IL POTERE DEI SOLDI

New York. Lo sfrontato Adam Cassidy (Liam Hemsworth) è un giovane delle telecomunicazioni, ambizioso e talentuoso, che vorrebbe far carriera in una grande azienda del settore e lasciarsi alle spalle i problemi economici che affliggono quello che resta della sua famiglia, cioè lui e il padre malato (Richard Dreyfuss), bisognoso di cure (costose).

Una bravata, compiuta sulla scia di una grossa delusione, lo mette però in un guaio più grande di lui.

L'azzimato magnate Nicholas Wyatt (Gary Oldman), suo ex datore di lavoro, intuite le sue attitudini, lo ricatta obbligandolo a farsi assumere dalla concorrenza, cioè il paperone eterno rivale in affari (Harrison Ford), per rubare il prototipo di un nuovo telefono che rivoluzionerà il mercato.
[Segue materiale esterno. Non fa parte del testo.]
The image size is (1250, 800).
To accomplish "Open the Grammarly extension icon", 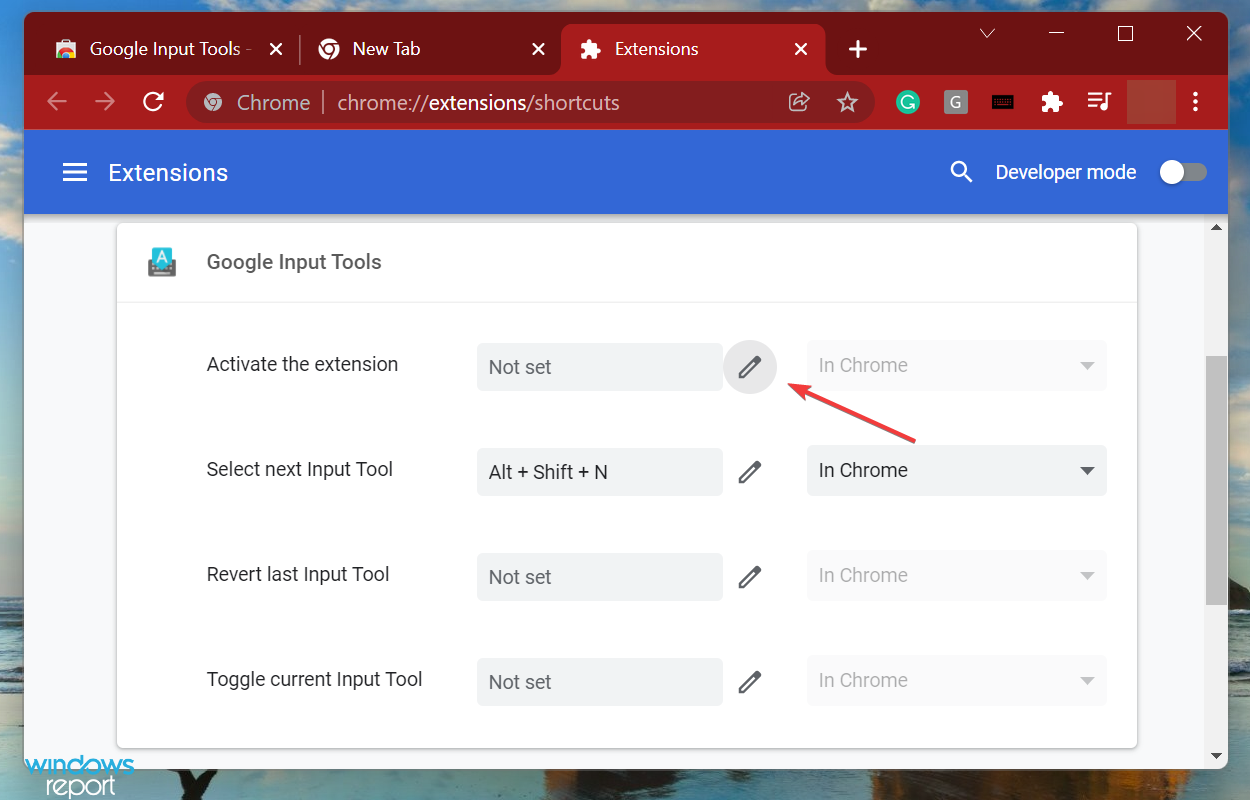I will 908,102.
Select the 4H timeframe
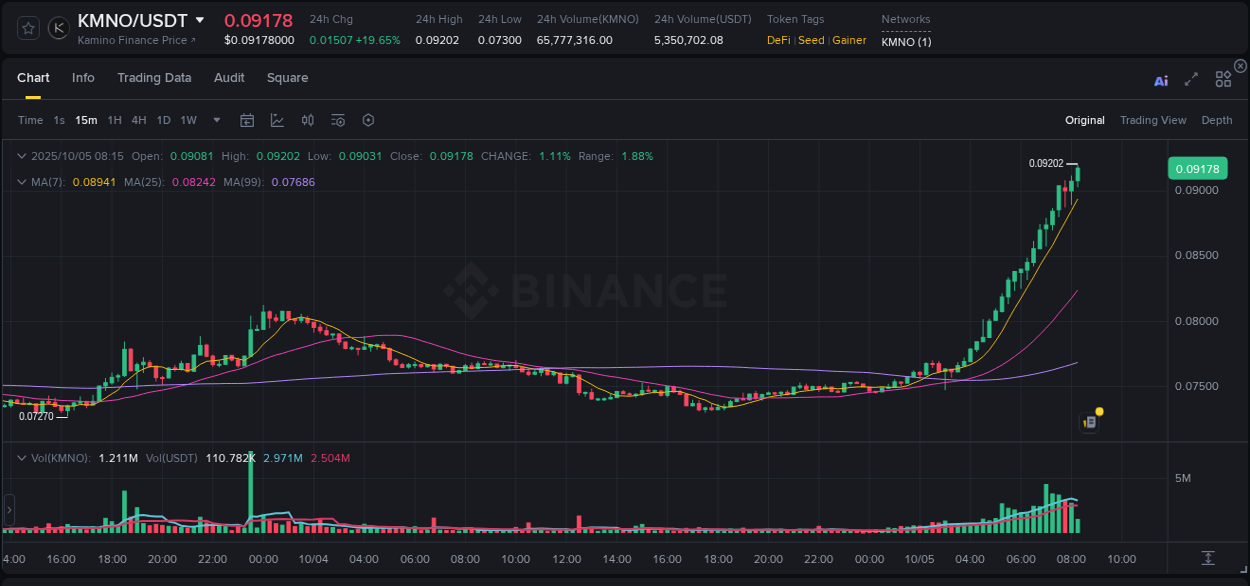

Adam non ha scelta, ma lo spionaggio industriale è un gioco più pericoloso di quello che sembra.

E scatta la trappola.

IL POTERE DEI SOLDI (PARANOIA) è un prevedibile e poco elettrizzante thriller tecnologico, vaga e brutta copia dell'antico WALL STREET, nel quale la grandezza del cast e la pochezza del risultato cozzano senza via di uscita.

Passato praticamente inosservato nelle sale italiane, alla visione si capisce il perché.

Piuttosto ben realizzato tecnicamente, è limitato da alcuni buchi evidenti della sceneggiatura e da un protagonista pochissimo convincente (anche per la caratterizzazione banale del suo personaggio), specie se messo a confronto con i grossi "calibri" che gli sono affiancati, che pure sembrano girare al minimo dei giri.

Non funziona il nucleo drammatico del film perché il personaggio del giovane rampante manipolato da due papaveroni subisce ogni scatto di carriera, incastrato com'è in un gioco pericoloso dove non c'è spazio per la sua libera volontà; né funziona lo scontro tra titani Oldman-Ford (quest'ultimo con un preoccupante taglio di capelli): imbalsamati in ruoli senza rotondità, entrambi sembrano ogni volta limitarsi al compitino nella scena di turno e il confronto finale li lascia testualmente muti, in balìa di smorfiette di disappunto che non accrescono il loro onore.

Ciò che più compromette l'efficacia del thriller, però, è la scarsa credibilità di costruzione del mondo in cui è immerso -quello del nuovo potere e delle nuova ricchezza, legato ai brevetti tecnologici e allo spionaggio industriale- che, lungi dall'essere un fattore di contorno, è un protagonista a tutti gli effetti del quadro d'insieme, nella cornice di una lunga faida tra due imperi (Samsung VS Apple?).

Non ci si emoziona mai e anche Bill Gates resterebbe spiazzato dal linguaggio fastidiosamente ipertecnologico.